- **Extracted material**
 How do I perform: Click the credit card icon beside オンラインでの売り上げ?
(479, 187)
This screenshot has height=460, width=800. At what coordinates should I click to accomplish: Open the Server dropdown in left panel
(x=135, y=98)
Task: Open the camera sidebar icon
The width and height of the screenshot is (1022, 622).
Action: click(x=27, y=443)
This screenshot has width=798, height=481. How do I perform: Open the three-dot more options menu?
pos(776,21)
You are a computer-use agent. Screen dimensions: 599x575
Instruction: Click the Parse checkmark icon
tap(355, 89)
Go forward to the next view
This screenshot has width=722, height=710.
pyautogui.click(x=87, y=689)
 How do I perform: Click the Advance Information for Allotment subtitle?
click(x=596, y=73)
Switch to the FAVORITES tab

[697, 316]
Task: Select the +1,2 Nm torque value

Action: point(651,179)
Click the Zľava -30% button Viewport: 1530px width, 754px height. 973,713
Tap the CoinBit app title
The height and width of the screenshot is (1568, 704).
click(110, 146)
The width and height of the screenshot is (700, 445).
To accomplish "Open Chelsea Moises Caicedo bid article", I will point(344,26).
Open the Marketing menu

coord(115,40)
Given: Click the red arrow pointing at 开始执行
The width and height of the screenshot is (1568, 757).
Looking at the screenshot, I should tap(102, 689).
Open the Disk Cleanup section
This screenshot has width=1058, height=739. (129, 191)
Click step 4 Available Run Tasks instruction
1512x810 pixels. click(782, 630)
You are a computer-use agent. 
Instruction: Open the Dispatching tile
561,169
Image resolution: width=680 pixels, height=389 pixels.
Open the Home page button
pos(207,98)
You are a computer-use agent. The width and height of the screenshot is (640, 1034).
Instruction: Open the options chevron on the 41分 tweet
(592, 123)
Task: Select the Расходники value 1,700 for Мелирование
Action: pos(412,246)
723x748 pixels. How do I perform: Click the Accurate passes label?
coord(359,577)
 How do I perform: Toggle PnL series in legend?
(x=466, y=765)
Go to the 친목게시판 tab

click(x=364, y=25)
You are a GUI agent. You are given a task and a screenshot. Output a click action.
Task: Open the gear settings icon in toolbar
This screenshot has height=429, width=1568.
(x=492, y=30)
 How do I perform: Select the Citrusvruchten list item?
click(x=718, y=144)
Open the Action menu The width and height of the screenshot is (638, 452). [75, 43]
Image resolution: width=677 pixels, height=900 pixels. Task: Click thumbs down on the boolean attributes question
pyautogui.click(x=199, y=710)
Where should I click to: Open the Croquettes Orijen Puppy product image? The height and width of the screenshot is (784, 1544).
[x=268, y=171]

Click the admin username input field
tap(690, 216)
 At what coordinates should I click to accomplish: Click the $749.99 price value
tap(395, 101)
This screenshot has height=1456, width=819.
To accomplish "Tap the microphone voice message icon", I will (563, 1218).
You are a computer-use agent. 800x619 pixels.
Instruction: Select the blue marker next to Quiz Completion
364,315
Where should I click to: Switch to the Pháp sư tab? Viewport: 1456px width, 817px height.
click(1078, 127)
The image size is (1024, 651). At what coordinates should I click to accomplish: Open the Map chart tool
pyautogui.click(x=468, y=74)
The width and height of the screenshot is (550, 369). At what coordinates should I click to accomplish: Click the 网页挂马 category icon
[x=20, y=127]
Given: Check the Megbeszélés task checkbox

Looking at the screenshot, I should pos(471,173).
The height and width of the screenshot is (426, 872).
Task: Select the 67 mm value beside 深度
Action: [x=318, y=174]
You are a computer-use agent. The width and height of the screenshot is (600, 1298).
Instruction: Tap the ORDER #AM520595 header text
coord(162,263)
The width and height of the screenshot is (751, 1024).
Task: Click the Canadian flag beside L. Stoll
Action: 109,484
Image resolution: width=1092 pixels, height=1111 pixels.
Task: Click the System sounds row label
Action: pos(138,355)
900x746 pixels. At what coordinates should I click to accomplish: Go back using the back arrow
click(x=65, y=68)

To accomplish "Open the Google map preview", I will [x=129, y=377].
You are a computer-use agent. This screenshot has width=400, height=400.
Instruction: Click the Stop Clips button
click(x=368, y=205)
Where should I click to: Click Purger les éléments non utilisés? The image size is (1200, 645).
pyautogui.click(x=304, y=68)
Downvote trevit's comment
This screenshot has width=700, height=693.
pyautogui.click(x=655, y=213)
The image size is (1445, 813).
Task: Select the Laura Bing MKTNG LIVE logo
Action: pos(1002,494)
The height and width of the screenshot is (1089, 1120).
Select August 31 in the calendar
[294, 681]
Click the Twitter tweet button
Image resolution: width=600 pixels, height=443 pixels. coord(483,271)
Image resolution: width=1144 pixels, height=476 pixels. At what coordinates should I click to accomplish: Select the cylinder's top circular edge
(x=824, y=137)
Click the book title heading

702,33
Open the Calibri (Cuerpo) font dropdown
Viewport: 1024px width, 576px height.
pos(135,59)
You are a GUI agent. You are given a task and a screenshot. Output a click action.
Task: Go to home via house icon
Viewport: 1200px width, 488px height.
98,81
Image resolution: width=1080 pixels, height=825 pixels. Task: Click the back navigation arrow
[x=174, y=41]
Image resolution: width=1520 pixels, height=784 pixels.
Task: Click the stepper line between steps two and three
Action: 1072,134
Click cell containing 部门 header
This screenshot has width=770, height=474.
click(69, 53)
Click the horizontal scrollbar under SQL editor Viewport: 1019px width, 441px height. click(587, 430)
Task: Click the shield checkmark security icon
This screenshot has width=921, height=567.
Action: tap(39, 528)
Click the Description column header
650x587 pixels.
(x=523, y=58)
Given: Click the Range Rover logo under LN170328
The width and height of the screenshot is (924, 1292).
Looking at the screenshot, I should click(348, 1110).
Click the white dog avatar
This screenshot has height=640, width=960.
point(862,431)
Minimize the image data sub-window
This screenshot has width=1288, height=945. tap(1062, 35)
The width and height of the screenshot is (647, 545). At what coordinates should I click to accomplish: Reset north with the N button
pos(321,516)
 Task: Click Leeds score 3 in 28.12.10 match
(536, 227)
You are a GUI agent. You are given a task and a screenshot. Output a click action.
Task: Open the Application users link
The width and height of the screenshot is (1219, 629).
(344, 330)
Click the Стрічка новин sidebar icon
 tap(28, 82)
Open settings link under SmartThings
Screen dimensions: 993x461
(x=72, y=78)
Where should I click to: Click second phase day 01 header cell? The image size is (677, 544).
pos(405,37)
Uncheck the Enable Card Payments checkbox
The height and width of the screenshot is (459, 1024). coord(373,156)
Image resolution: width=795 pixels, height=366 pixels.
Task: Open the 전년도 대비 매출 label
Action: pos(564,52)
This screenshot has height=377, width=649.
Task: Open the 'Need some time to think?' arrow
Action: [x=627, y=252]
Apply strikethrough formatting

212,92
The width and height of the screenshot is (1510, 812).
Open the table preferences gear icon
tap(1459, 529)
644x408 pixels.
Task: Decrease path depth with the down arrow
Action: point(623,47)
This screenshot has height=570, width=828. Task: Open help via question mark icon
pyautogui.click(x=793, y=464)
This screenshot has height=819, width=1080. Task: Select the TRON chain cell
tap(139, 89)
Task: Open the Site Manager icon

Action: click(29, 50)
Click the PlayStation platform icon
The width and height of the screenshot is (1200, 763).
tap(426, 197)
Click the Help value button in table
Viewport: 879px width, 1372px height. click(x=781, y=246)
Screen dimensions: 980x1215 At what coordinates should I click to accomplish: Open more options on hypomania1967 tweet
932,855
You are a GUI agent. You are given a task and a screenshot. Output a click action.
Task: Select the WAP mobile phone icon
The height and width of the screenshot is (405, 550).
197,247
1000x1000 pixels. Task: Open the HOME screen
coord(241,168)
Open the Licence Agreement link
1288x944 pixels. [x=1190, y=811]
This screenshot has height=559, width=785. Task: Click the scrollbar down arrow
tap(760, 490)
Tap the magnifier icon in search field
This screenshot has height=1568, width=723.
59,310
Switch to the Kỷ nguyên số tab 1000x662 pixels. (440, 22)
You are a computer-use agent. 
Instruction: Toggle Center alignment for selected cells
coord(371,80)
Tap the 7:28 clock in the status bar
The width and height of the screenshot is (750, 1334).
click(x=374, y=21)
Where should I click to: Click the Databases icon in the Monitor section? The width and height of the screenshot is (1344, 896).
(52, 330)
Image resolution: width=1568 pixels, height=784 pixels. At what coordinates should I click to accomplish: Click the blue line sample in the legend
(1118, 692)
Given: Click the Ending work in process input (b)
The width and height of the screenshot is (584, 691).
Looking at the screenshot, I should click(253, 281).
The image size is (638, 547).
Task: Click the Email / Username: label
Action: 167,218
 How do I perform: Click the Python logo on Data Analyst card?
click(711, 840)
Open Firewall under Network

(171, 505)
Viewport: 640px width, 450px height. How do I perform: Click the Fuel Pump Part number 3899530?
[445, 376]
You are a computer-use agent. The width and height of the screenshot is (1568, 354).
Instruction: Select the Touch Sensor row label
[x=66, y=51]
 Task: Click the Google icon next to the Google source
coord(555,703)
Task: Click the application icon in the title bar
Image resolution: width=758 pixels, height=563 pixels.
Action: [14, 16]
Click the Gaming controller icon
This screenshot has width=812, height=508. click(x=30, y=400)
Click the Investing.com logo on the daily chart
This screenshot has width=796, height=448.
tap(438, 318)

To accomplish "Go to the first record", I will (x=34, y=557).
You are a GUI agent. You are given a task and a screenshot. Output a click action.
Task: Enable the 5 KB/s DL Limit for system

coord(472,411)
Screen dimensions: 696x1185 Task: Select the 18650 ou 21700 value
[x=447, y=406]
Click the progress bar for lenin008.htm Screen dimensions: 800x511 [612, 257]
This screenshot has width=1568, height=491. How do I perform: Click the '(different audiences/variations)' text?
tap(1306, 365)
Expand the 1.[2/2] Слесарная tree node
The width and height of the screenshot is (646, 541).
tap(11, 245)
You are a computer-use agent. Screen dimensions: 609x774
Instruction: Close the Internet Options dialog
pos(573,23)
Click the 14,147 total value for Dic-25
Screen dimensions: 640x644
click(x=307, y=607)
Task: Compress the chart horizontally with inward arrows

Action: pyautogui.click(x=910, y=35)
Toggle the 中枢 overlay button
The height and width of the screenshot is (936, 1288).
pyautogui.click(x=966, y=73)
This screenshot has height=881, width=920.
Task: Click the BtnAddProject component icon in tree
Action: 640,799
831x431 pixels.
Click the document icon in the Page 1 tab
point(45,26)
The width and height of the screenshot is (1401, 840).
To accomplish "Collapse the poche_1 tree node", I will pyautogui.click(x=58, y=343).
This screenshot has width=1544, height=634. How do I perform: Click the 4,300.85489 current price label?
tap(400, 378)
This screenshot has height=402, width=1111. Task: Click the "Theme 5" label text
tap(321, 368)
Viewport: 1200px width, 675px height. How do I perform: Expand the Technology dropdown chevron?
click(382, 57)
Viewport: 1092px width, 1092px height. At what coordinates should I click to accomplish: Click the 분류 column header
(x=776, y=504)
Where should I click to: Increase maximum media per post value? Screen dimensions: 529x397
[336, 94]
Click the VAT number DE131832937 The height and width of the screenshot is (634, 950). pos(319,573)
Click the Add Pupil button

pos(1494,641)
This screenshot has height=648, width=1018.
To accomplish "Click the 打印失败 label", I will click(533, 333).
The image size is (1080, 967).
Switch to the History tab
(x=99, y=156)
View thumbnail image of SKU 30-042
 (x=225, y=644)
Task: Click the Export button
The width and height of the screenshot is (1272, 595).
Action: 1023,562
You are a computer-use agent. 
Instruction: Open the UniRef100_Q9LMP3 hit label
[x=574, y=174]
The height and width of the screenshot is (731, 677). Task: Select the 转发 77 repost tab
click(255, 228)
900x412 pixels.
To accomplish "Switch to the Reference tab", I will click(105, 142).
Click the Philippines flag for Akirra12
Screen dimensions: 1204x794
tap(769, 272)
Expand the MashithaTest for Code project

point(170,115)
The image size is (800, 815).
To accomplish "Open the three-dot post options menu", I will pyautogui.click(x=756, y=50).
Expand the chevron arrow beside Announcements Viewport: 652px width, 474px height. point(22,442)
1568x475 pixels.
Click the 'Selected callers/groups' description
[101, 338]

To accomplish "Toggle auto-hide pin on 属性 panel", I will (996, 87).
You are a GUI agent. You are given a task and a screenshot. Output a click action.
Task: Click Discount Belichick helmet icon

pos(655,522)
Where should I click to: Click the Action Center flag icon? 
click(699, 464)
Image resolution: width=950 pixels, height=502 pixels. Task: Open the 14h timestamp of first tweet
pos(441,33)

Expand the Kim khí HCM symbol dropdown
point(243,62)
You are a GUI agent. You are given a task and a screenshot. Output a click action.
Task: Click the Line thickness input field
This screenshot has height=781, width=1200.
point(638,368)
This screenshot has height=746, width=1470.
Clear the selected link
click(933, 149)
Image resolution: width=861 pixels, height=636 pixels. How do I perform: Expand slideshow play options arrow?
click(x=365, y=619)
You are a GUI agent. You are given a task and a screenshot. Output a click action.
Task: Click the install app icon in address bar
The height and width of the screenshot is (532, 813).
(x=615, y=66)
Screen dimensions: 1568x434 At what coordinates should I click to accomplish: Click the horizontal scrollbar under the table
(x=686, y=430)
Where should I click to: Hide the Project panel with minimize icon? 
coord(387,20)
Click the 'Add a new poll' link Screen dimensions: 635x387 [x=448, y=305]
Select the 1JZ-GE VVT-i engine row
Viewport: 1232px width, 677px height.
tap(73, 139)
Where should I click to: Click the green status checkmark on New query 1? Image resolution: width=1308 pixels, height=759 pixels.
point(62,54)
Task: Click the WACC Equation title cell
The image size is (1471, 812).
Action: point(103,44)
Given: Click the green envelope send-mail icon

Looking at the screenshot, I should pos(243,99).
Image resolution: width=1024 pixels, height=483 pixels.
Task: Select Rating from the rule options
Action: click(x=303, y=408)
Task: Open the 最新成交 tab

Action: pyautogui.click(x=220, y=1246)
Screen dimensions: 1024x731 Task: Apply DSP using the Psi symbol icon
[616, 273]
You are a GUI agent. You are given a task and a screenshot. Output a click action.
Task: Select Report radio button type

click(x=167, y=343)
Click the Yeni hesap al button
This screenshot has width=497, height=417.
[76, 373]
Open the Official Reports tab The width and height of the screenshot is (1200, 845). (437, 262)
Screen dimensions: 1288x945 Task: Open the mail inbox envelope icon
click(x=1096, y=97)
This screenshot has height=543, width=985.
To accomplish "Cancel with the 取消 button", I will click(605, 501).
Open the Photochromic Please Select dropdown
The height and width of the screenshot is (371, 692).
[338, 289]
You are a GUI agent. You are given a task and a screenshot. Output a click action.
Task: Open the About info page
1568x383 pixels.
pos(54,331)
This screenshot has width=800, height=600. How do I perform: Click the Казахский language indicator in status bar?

- **What the task asks**
Throughout the material above, find lines holding the word "settings", then copy them.

- **Answer space**
Task: Open the gear settings icon in toolbar
Open settings link under SmartThings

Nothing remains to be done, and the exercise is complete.